Tuesday, January 08, 2013

Radical Change Comes To Hidden Valley


There's a small valley in the middle of Princeton, unseen though thousands pass close by every day. The  stream, its channel badly eroded over time by stormwater from the hardened campus landscape, underwent an elaborate restoration (previous posts here and here),with boulders set in specific configurations to make a series of pools and riffles.

In contrast to most of Princeton's forests, which grew up on agricultural lands abandoned as recently as the 1960s, this valley's beeches, oaks, tupelos and white ash are nearly 200 years old. A few were sacrificed to reconfigure the stream and make room for the big equipment necessary to place the boulders in position, but many remained,

that is, until Hurricane Sandy came along. The nicely crafted stream channel is now clogged with fallen trees. If left uncleared, the trees will divert flow away from the carefully engineered channel.

I counted some twenty mature trees down, reminiscent of Pearl Harbor's battleship row after the Japanese bombing in 1941.

Included in the carnage were some of the giant old trees, their extensive, healthy root systems no match for winds that may well have been 20 mph faster than anything these trees had been exposed to in the past.



One theory I have, which may or may not be valid, is that the winds were not only stronger but also came from a somewhat different angle than our forests have been exposed to before. In this google map photo, the blue meandering line marks the hidden valley (next to Washington Road), and the purple line marks the direction of the hurricane winds, which being from the east had an unhindered path on Carnegie Lake to gain speed before slamming into the valley. It's also possible that the curved roof of Jadwin Gym (the white object above the tip of the purple arrow) served like the airfoil of a plane's wing to increase the wind velocity.

The few gaps in the canopy made by the stream restoration have now expanded, increasing the future exposure for those trees that remain.

Many young trees--this is a beech tree-were planted as part of the restoration. A more mixed-age forest should take shape over time. The trees will be cut away from the channel, and the hidden valley will still have its beautiful aspects. We can still admire the great trees left standing.

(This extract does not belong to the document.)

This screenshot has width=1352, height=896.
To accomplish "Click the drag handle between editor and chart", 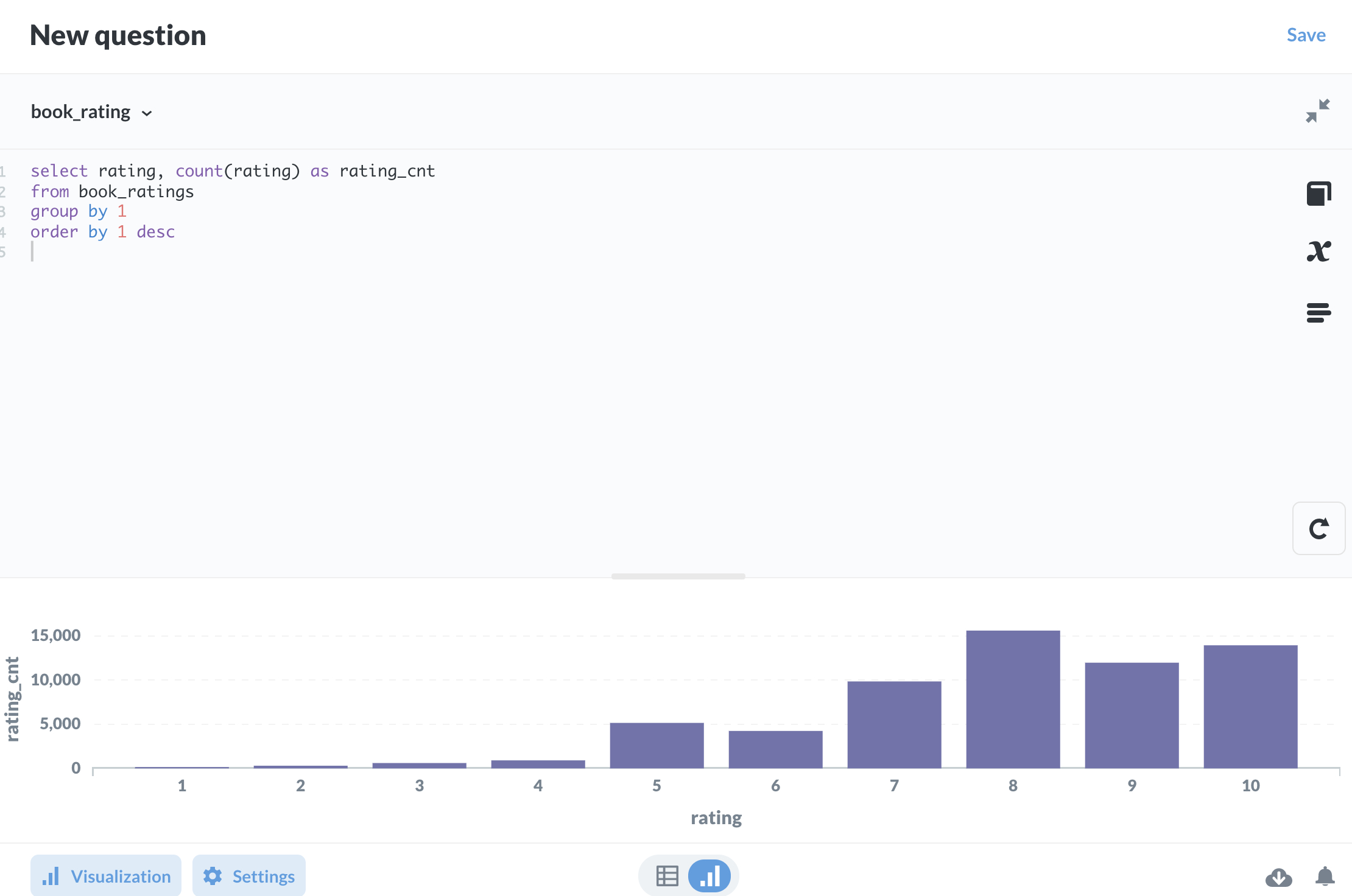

But the loss of so many grand, old, and still very healthy trees may be a local example of what is happening worldwide, as the radicalization of weather exposes forests to conditions they have not had time to adapt to. Seldom mentioned in discussions of changing climate is the extraordinary speed with which the human-caused changes are occurring. What might have happened over tens of thousands of years is now coming to pass in a century. In what has been lost here, it's hard not to see a warning. The more we cling to the status quo, the more the world around us will change.